On Thursday, the Court of Justice of the European Union issued a ruling in the case of Swiss franc borrowers. – The CJEU has once again helped Polish courts and the Polish consumer – says Beata Strzyżowska, legal advisor. Meanwhile, the Polish Bank Association noted that the Tribunal “did not answer the key question regarding the limitation period for banks’ claims.” In the banking sector’s assessment, Thursday’s judgment “does not change the situation of banks or borrowers in any way.”
Court of Justice of the European Union Thursday issued a ruling in which it answered four questions regarding settlements of Swiss franc borrowers with banks. The application was submitted by the District Court for Warsaw-Śródmieście.
Legal advisors about the CJEU judgment
“By responding to the Warsaw court, the Tribunal once again agreed with consumers,” said the Bochenek, Ciesielski i Wspólnicy law firm. Legal advisor Beata Strzyżowska, in her comment on Thursday’s judgment, also emphasized that “the CJEU has once again helped Polish courts and the Polish consumer.” In her opinion, the new ruling of the Tribunal means that “the loan agreement becomes invalid with retroactive effect from the moment of its conclusion, regardless of the moment of submitting the appropriate declaration by the franc borrower.”
“The Court shared our position that making the granting of protection to the consumer conditional on the submission of a declaration of awareness of the consequences of declaring the contract invalid is not justified by the content of Directive 93/13. It is the court hearing the case that should verify whether the loan agreement contains unfair provisions and, if so, ex officio to remove them from the contract, without waiting for the consumer’s statement,” explained legal advisor Wojciech Bochenek from Bochenek, Ciesielski i Wspólnicy Kancelaria Adwokaw i Radców Prawnych in a comment sent to TVN24 Biznes.
According to legal advisor Paweł Stalski, referring to the first question of the Warsaw court, “it should be concluded that the limitation period for banks’ claims cannot be counted from the moment of submitting such a declaration by the Swiss franc borrower (as previously indicated by the Supreme Court in its resolution).”
“The moment from which the limitation period for banks’ claims should be counted is still one of the most important issues for Swiss franc borrowers, because the allegation of limitation is the first (most far-reaching) defense argument against banks’ demands for the return of the loan capital. The same applies to the deadline for calculating interest for consumers.” – he explained.
Legal advisor Beata Strzyżowska emphasized that the bank cannot demand capital interest from the borrower on the loan provided. “Here, in its justification, the CJEU reminds that any benefit to the bank resulting from the loan granted was already ruled on in the judgment of June 15, 2023, case C-520/21,” she added.

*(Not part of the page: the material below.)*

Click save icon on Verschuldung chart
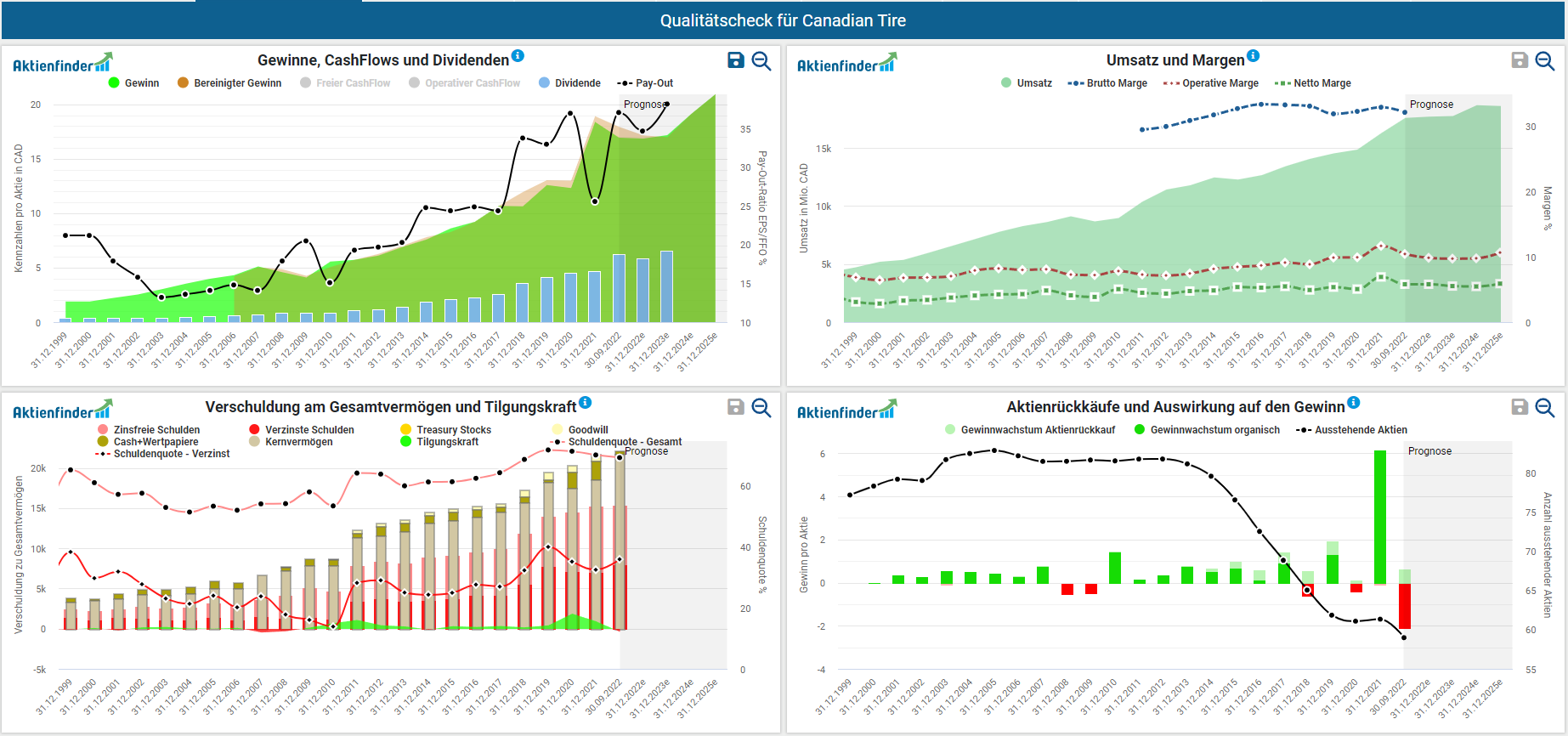1568x736 pixels. 736,407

“The assumption that the consumer’s claims should be reduced by the equivalent of the capital interest that the bank would be entitled to if the contract were valid is unacceptable under Directive 93/13, because it would mean that the bank makes a profit (in the form of a hypothetical interest rate) from the contract, which is invalid due to the unfair terms it contains,” adds Wojciech Bochenek.
The financial sector is satisfied
Positive moods from the point of view of Swiss franc borrowers are toned down by the banking sector. “The Tribunal’s judgment is positive from the point of view of the stability of the financial sector in Poland,” emphasized the Polish Bank Association.

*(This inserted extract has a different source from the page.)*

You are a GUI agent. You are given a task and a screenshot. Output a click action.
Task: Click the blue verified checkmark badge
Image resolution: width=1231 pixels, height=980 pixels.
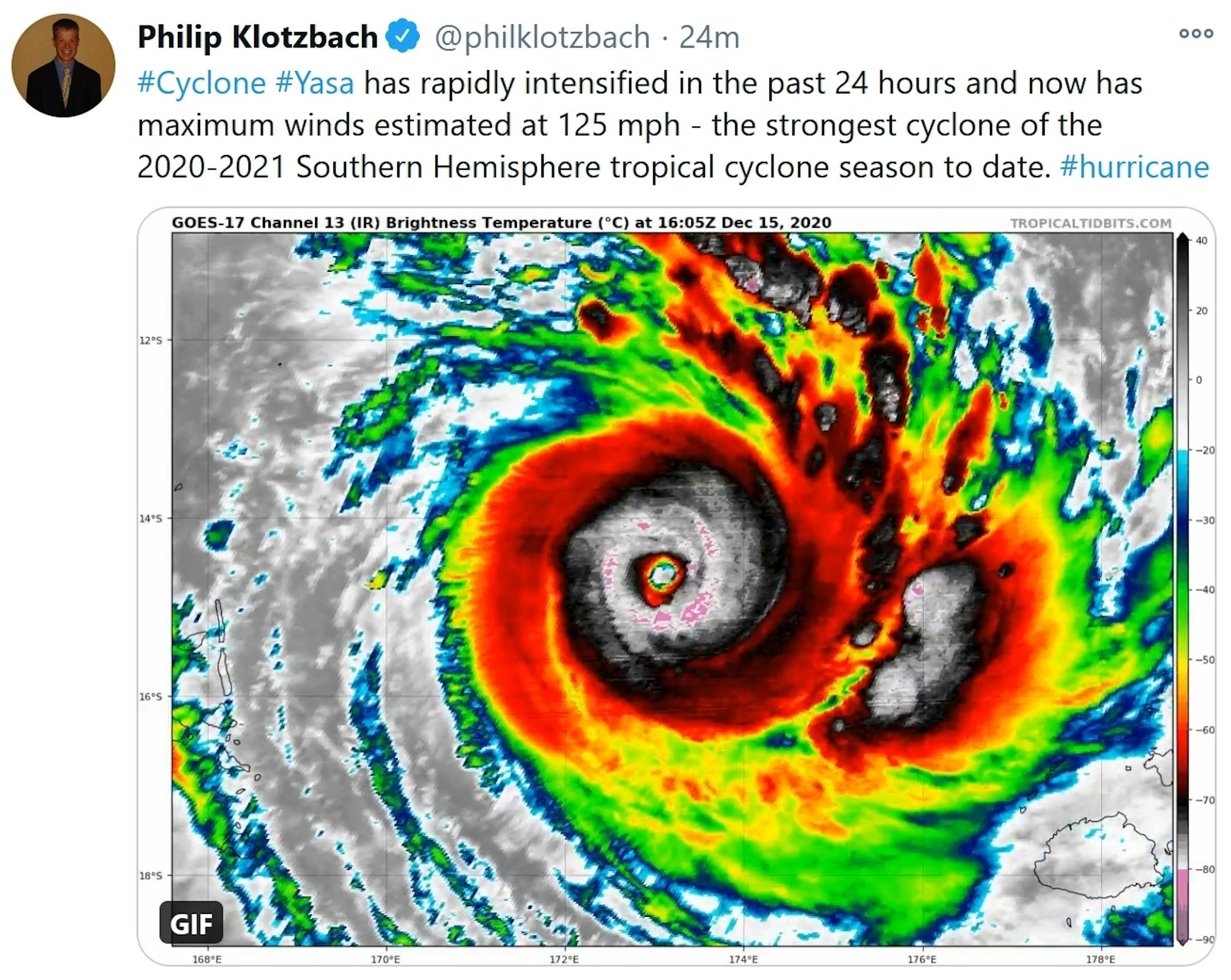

The association noted that the CJEU “did not answer the key question regarding the limitation period for banks’ claims. It also did not say from when the interest due to the consumer should be calculated.”
“These issues have been left to Polish case law, which has so far been positive for banks in terms of the lack of limitation periods for their claims,” it added.
The Polish Bank Association noted that “the Tribunal pointed out that the possibility of exercising rights by a consumer cannot be made conditional on the consumer submitting a declaration to the court that he does not consent to the unfair term being maintained, that he is aware of the consequences of the invalidity of the contract and consents to the invalidity of the contract.” . “However, the consumer’s declaration is necessary, but it can also be submitted outside the court. This is consistent with the current case law of the Supreme Court (Resolution of the Supreme Court III CZP 6/21)” – it was noted.
Moreover – as emphasized by the banking sector – “the CJEU indicated that when settling the invalidity of a contract, banks cannot retain capital interest accrued in the course of performing the contract, which is consistent with the Court’s previous case law and does not add any additional content.”
“Today’s judgment does not change the situation of banks or borrowers in any way. For this reason, banks still believe that the best way to resolve disputes is to conclude a settlement,” emphasized the Polish Bank Association.